While some traditional telecom carriers such as AT&T appear to be dragging their feet on deploying the emerging standard known as IPv6, the U.S. cable industry — led by Comcast — is charging ahead on this long-anticipated upgrade to the Internet’s main communications protocol.
AT&T lagging while others lead on IPv6
This progress on IPv6 was evident at a meeting of cable operators and programmers held this fall in New York City that was sponsored by CableLabs, the industry’s research and development consortium
“We’ve been working with cable operators really closely for over two years on getting IPv6 ready for deployment,” says Chris Donley, project director of network protocols at CableLabs, which has supported IPv6 in its specifications since 2006. “We’ve been talking about the operational aspects and making sure that the work we did in 2006 is still relevant to their plans.”
CableLabs has hosted two IPv6 summits per year in 2009 and 2010 for cable operators.
“There’s very strong support for IPv6 within the cable industry,” Donley says. “From the largest operators to some of the smallest, this really is industry wide preparation for the IPv6 rollout.”
The most vocal proponent of IPv6 in the U.S. cable industry is Comcast, which is running a public trial of three different IPv6 transition mechanisms that has attracted 7,000 business and residential customers nationwide. Comcast says it will transition its nationwide network to support IPv6 by 2012.
“Only Comcast so far has been forthcoming with their timeline,” Donley says. “They are the furthest along and the most public about it, but there is lots of preparation work going on generally in the industry….There are similar timelines from other operators within the industry.”
Donley says other cable operators in the United States, Canada, Europe and Japan will host public trials next year.
“The pace is going to be accelerated,” he adds. “We are seeing a lot of attention paid to IPv6 issues, IPv6 testing and IPv6 development.”
At its recent meeting, CableLabs invited cable programmers from MTV, Universal Studios, HBO, Turner Broadcasting, NBC and others to discuss the development of IPv6-based content.
“There’s been a lot of progress on the network side, but one of the driving factors for IPv6 is going to be content,” Donley says. “So we cosponsored this event with the [National Cable & Telecommunications Association] so we could speak with the cable programmers about the need to move content to IPv6 and the need to work together as an industry to maximize the experience of the end customers.”

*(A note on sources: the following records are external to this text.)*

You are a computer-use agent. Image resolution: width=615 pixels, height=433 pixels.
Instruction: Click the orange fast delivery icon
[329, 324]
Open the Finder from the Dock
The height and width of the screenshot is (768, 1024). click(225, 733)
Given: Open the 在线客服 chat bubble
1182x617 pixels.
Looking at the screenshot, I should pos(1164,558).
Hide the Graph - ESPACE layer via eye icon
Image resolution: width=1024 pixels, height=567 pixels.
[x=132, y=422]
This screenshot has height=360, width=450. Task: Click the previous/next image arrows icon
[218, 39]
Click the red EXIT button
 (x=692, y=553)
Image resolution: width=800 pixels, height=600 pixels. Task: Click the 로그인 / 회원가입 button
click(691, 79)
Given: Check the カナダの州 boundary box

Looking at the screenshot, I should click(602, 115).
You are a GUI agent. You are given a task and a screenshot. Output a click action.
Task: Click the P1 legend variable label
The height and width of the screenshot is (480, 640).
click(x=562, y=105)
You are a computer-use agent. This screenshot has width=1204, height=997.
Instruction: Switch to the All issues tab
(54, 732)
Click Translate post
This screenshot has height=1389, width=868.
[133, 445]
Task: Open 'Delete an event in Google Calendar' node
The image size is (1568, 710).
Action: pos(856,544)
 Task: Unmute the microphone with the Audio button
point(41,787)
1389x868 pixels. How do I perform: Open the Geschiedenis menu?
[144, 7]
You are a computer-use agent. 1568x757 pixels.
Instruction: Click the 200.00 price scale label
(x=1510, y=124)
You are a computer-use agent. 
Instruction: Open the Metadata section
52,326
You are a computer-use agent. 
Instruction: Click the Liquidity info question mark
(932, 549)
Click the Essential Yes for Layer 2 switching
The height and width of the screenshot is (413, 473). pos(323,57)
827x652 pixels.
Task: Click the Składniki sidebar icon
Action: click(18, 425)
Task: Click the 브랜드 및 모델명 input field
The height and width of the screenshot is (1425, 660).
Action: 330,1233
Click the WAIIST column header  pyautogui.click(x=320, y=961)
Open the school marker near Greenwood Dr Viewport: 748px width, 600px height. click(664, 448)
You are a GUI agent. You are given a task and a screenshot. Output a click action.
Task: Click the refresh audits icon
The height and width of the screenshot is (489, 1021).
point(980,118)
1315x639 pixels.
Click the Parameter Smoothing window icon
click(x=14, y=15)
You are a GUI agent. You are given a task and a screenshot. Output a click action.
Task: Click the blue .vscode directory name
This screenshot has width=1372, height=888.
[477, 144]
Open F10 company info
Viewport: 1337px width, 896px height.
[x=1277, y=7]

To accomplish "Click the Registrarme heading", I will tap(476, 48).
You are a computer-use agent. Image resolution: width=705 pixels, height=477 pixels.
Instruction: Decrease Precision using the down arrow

Donley says cable programmers haven’t embraced IPv6 to the extent that Internet content companies such as Google and Facebook have, but that interest in IPv6 is growing in this community.
Cable operators and other ISPs are migrating to IPv6 because the current version of the Internet Protocol, known as IPv4, is running out of addresses. IPv4 uses 32-bit addresses and can support 4.3 billion devices connected directly to the Internet. IPv6, on the other hand, uses 128-bit addresses and supports a virtually unlimited number of devices — 2 to the 128th power.
Less than 5% of IPv4 addresses are still available as of last week, according to the regional Internet registries that allocate IPv4 and IPv6 address space to carriers. Experts predict that the registries will hand out the remaining IPv4 addresses by the end of 2011, leading to full-fledged IPv4 address depletion.
Once IPv4 addresses are depleted, ISPs including cable operators must give their new customers IPv6 addresses or use carrier-grade network address translation (NAT) to share a single IPv4 address among multiple customers. Carrier-grade NAT is expected to result in slower performing, more costly and more complicated network services than native IPv6 services.
The U.S. cable industry prefers running IPv6 and IPv4 side-by-side in a configuration known as dual-stack, but it is also testing transition mechanisms such as NAT that may be required to keep Internet connectivity up and running during what will be a long upgrade process.
“The message we are sending is that native, dual-stack support is preferred when it’s available, but some of the other transition techniques will be supported when necessary,” Donley says.